Si era agli albori di queste due branche specialistiche, i pazienti che afferivano a quella Divisione provenivano da tutta l’Italia e in quella sede è maturata la consuetudine, di cui è sempre stato accanito cultore, nel cercare di conoscere, oltre al problema medico, la provenienza geografica, culturale, ma soprattutto l’ambiente famigliare dei pazienti. Questa ventennale esperienza lo ha poi portato all’Ospedale Policlinico di Milano, dove il Professor Armando Trivellini, Direttore della Clinica Chirurgica, lo chiamò a ricoprire il ruolo di responsabile della nuova sezione di Chirurgia Cardiotoracica e gli affidò successivamente la direzione dell’omonima Divisione Universitaria.

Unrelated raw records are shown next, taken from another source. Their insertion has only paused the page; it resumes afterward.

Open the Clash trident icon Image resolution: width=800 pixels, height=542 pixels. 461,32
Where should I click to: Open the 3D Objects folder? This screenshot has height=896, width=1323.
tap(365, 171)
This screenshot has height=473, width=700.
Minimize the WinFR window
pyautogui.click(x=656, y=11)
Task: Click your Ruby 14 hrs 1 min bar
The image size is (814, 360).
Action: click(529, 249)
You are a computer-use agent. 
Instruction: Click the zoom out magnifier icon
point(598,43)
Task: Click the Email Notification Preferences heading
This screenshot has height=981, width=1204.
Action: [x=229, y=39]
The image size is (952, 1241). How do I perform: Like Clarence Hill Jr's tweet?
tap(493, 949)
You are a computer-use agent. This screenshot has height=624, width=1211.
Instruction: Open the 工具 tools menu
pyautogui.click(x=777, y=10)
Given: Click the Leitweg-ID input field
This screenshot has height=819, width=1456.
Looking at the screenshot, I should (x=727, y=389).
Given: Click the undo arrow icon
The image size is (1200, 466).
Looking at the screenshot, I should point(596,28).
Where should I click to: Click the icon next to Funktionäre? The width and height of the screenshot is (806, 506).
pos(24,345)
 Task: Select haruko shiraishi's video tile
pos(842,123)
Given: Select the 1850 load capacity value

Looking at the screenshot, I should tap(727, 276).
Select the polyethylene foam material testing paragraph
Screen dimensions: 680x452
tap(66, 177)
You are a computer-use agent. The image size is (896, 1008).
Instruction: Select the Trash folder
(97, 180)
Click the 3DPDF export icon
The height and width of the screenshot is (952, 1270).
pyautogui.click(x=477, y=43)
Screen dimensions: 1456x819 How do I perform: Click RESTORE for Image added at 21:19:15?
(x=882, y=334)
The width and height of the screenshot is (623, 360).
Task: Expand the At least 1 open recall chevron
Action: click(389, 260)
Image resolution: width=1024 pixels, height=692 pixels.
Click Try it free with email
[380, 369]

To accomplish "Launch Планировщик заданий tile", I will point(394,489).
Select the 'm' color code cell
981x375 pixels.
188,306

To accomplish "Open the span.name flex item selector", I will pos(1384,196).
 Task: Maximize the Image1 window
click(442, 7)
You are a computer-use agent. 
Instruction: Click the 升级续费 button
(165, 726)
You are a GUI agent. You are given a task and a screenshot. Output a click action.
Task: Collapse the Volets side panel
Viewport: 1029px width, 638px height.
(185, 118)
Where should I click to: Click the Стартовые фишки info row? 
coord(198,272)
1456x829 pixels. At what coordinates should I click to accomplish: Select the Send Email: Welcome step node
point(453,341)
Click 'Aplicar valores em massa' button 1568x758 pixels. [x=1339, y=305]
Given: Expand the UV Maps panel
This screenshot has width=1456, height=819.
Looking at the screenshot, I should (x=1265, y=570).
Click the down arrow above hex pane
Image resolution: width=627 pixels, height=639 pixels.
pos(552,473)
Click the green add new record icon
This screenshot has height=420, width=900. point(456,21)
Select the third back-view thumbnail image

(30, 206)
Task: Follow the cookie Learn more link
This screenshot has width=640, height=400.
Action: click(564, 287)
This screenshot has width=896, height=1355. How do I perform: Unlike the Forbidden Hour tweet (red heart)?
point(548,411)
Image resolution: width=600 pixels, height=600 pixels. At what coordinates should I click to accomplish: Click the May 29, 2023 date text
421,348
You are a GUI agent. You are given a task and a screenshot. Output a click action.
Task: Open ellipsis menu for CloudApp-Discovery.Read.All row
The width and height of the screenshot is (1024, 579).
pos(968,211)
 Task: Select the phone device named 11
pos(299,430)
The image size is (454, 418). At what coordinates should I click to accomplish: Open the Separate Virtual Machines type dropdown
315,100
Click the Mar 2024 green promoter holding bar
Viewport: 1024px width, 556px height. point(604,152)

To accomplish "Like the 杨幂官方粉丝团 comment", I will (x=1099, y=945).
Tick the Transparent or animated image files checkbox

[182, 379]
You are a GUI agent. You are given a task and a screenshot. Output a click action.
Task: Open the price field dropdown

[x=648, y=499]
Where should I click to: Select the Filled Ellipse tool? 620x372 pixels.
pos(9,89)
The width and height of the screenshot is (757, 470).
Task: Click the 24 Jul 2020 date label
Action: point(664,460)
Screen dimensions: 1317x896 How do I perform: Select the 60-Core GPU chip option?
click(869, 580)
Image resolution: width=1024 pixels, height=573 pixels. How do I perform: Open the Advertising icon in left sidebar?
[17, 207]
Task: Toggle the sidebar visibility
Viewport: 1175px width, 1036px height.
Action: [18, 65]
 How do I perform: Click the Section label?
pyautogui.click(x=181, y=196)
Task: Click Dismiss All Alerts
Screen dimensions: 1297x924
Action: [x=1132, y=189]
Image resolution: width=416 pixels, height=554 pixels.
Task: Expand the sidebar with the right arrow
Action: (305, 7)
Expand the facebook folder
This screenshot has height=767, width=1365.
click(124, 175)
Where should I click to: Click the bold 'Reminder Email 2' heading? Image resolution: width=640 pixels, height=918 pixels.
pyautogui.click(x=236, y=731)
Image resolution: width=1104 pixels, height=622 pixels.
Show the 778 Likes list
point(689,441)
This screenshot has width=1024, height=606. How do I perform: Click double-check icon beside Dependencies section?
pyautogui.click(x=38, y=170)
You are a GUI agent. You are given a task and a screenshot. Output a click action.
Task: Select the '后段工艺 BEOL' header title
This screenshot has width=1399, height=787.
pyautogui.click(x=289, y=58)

Tutti questi anni che lo hanno visto protagonista e pioniere della Chirurgia Toracica in Italia, sono stati caratterizzati dalla dedizione costante al lavoro ed all’insegnamento quotidiano sul campo e successivamente in ambito accademico, prima come professore Aggregato, poi come Professore Ordinario, dapprima di Chirurgia Toracica, successivamente di Patologia Chirurgica e Clinica Chirurgica. L’Ospedale Policlinico fu in quegli anni luogo di una grande attività di ricerca, clinica e sperimentale. In ambito chirurgico nacquero le esperienze del trapianto di fegato, polmonare e di rene. Insieme al Professor Galmarini, suo strettissimo collaboratore ed amico il Professor Vincre si dedicò a queste attività sperimentali e cliniche che culminarono nella sua partecipazione al primo trapianto epatico eseguito a Milano.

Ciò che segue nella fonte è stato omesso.